Assuming this is what you mean, the short answer is, use isdecimal. Or better still, don't use any of them -- as the saying goes, it is better to ask forgiveness than permission. Instead of:

if s.isdecimal():
     n = int(s)
else:
     print("not a number")


it is usually better to just call int(s) and catch the exception. But occasionally it is handy or useful to "Look Before You Leap" and find out whether a string is numeric first, and for that Python 3 provides three methods. The Unicode standard defines three categories of "numeric character":


=== Decimal Digit, or category 'Nd' ===

This includes the familiar "Arabic numerals" we use in English and most European languages:

0123456789

plus actual Arabic numerals:

٠١٢٣٤٥٦٧٨٩

(which ironically are called "Indian numerals" in the parts of the Arab world that use them), and various others, such as Tamil, Bengali, Thai, and many others. Here is a full list:

http://www.fileformat.info/info/unicode/category/Nd/list.htm

(Note: if the above Arabic-Indic digits looks like garbage or mojibake, tell your email client to use the UTF-8 encoding. Most good email programs will automatically do so, but if it doesn't, there is usually a way to set the encoding by hand. If they look like square boxes, try changing the font you are using for display.)

The str.isdecimal() method returns True if the string contains only characters in the 'Nd' Unicode category. isdecimal() is the most specific of the three methods.

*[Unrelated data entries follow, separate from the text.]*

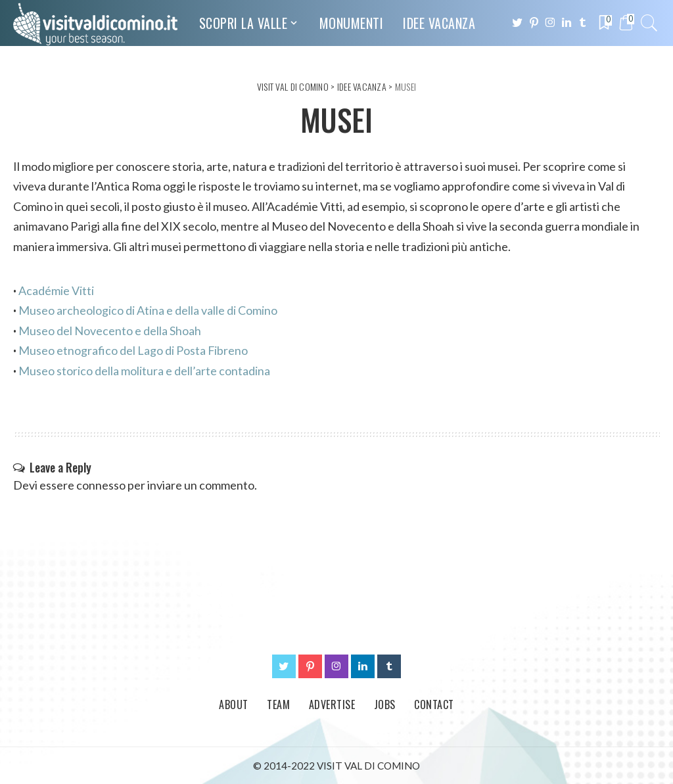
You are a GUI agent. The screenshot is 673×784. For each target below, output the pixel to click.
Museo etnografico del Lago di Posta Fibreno (133, 350)
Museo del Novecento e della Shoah (110, 331)
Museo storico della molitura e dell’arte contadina (144, 371)
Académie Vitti (56, 290)
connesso (101, 485)
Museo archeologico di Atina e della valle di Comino (148, 310)
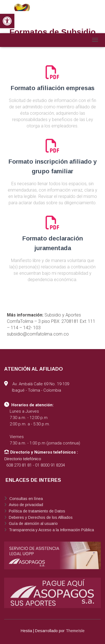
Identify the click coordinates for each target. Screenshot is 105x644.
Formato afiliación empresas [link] (53, 88)
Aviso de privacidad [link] (25, 505)
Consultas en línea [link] (25, 499)
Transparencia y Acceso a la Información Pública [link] (51, 530)
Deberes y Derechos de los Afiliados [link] (40, 517)
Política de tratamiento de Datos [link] (36, 511)
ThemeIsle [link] (75, 631)
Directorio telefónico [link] (23, 459)
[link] (7, 21)
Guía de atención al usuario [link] (33, 523)
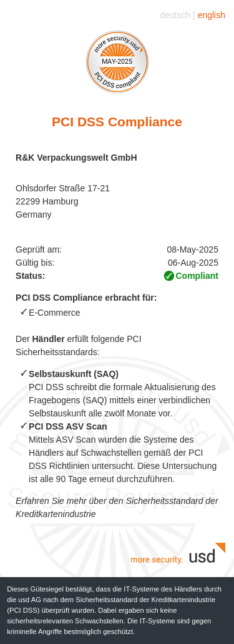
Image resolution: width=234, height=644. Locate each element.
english (212, 15)
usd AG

Python's int() and float() functions will happily convert strings made of such characters into numbers:

py> s = '\N{TIBETAN DIGIT THREE}\N{TIBETAN DIGIT SEVEN}'
py> int(s)
37


=== Other Number, or category 'No' ===

These are characters which represents numerals, but in some context other than "ordinary" numbers. For example, they include fractions, special currency numerals, superscripts and subscripts. The full list is here:

http://www.fileformat.info/info/unicode/category/No/list.htm

The str.isdigit() returns True for anything that str.isdecimal() returns True, plus *some* characters in the 'No' category. To be precise, it returns True for those characters whose Unicode property includes Numeric_Type=Digit or Numeric_Type=Decimal.

For example, superscript digits count as a digit, but fractions do not.

py> '²'.isdigit()
True
py> '¼'.isdigit()
False

int() and float() do *not* convert such characters to numbers. If you want to support them, you have to manually convert them yourself, or you can use the unicodedata.numeric() function.


=== Letter Number, or category 'Nl' ===

This includes characters which are technically letters, but are used as numbers. Examples include Ancient Roman, Ancient Greek, Cuneiform and Hangzhou numerals. The full list is here:

http://www.fileformat.info/info/unicode/category/Nl/list.htm

Like 'No', int() and float() do not convert such characters.

The str.isnumeric() method is the least specific of the three methods. It returns True if the string contains only characters in any of the three numeric categories, 'Nd', 'No' and 'Nl'.